Hi I have a GPIO (G7, TEGRA_AON_GPIO(V, 5) 277) on the TX2 broken out but I really need an additional UART TX (only, no RX).

I can’t use another one of the normal UARTs to become the necessary TX in my current config.

Is it possible to modify this GPIO pin to be used as a serial TX (Baudrate 115200) or am I stuck?

Any help greatly appreciated, thanks in advance!

hello aquavivafernandes_tx2,

please access TX2 Product Design Guide and check [Table 74. UART Pin Descriptions].
you may also refer to [Figure 46. UART Connections] to have alternative UARTs.

Even if you could use GPIO the ability to have properly timed I/O would be virtually impossible. The reliability would be close to zero. Use an actual UART. If you don’t have enough of the built in UARTs, then use USB serial UARTs.

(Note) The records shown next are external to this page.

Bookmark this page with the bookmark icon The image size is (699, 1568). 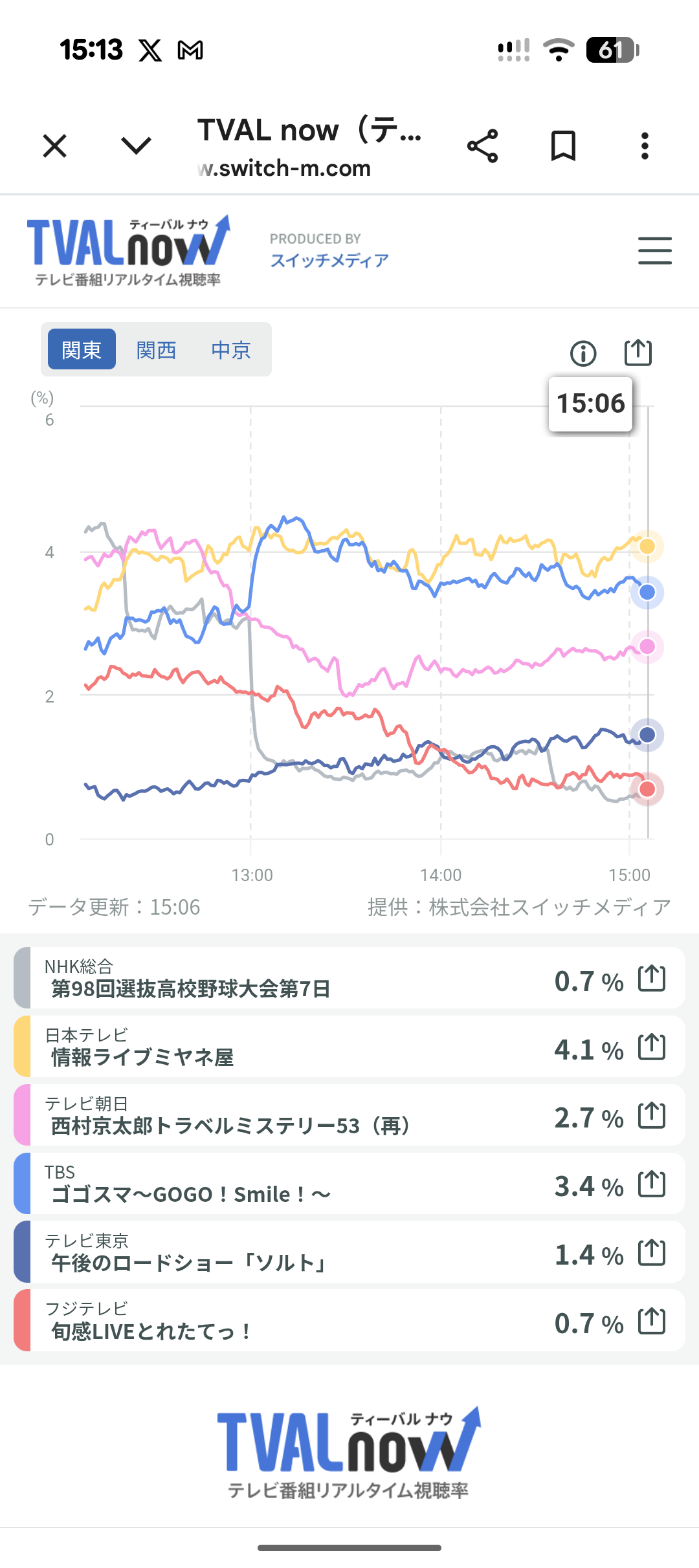pos(563,146)
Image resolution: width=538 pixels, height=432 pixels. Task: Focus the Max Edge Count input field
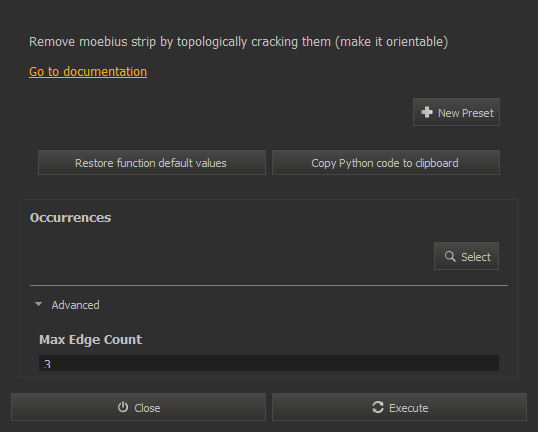[x=269, y=363]
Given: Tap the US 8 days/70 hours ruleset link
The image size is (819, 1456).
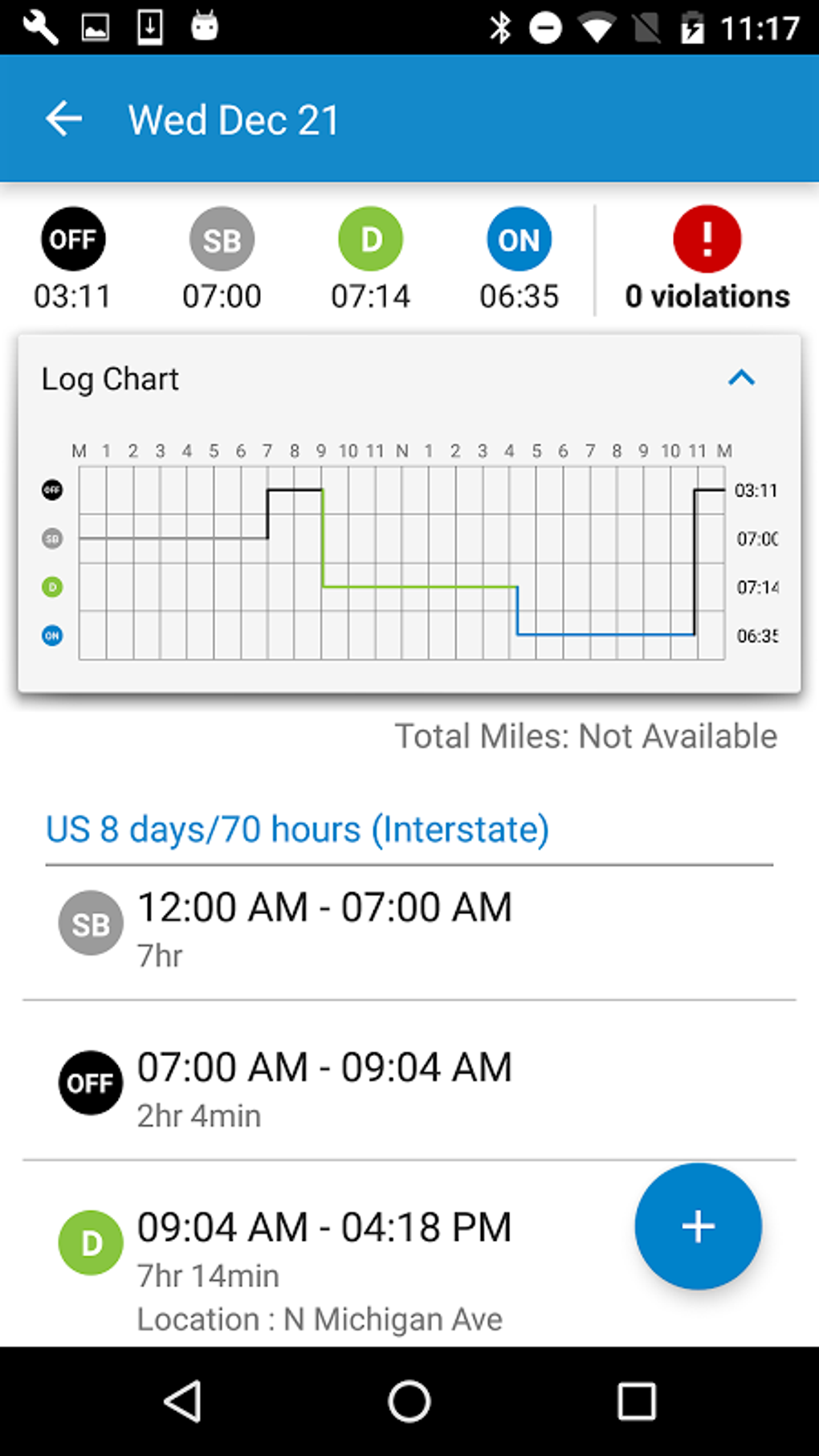Looking at the screenshot, I should [x=297, y=830].
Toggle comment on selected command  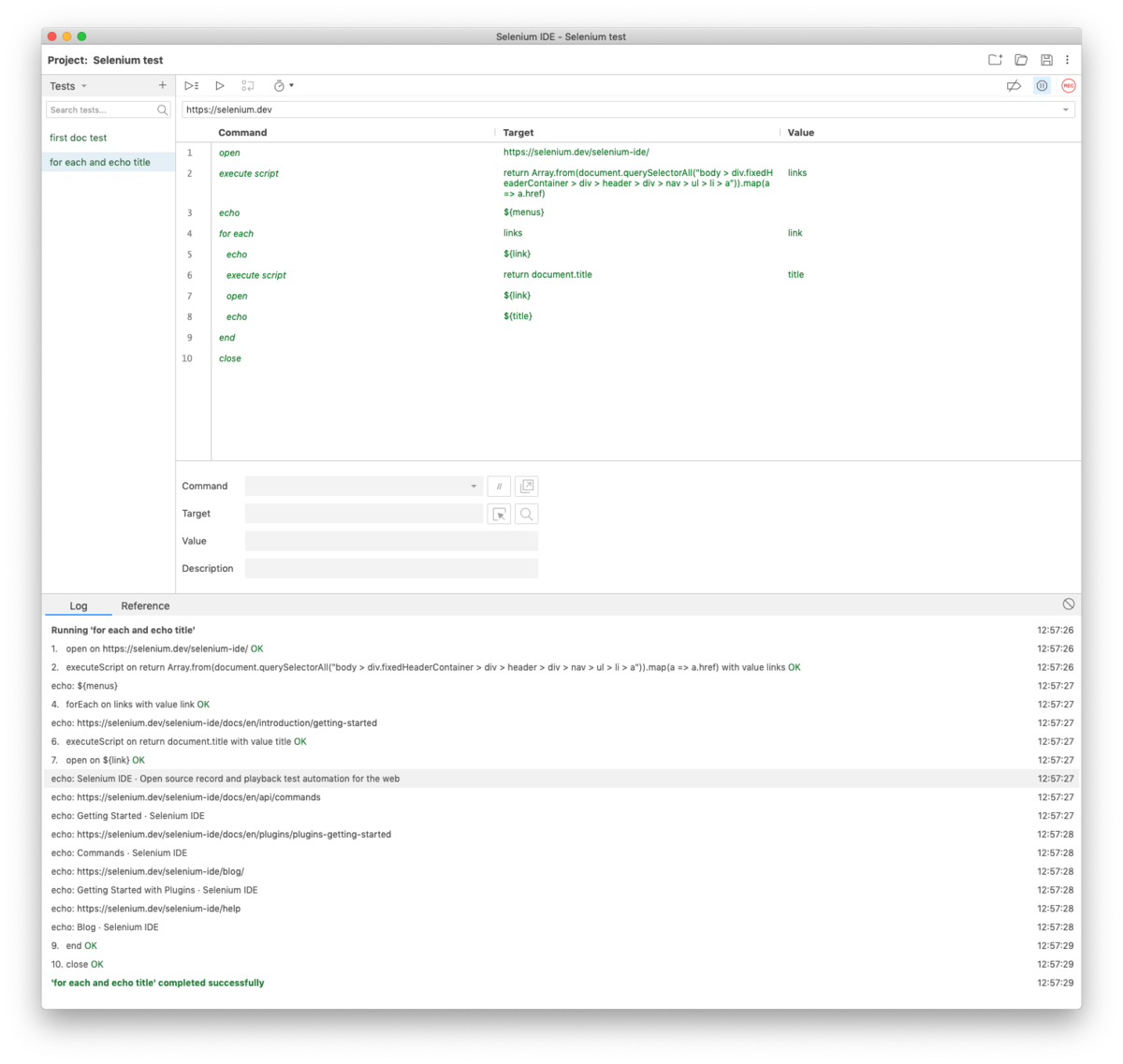[x=499, y=486]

I do think it is possible to use it as GPIO. The best option would be to write the code and execute it with the Cortex-R5 (SPE). This will give you the tightest possible control and very deterministic behavior. You would of course have to create a mailbox type system (or reuse something NVIDIA has) to communicate from your Linux kernel to the SPE.

Another option would be to write very tight code that executes with interrupts disabled on the Cortex-A57. I think this would be possible as well, if you are using the proper CPU core to do it and you don’t mind writing some ARM assembly. If you put some compiler directives around the code you might be able to stick to straight C code. You will definitely need to dive into the Parker TRM or study the existing tegra GPIO driver to understand how to do the low-level set and clear of the GPIO without relying on the existing kernel GPIO APIs. Having an understanding of the ARM instruction set and knowing how the C compiler generates the underlying assembly would be a definite plus for the task. If you don’t have that kind of expertise you would probably be better off paying someone else with the expertise. :-)

The one plus you have is you aren’t trying to do bit-bang UART RX.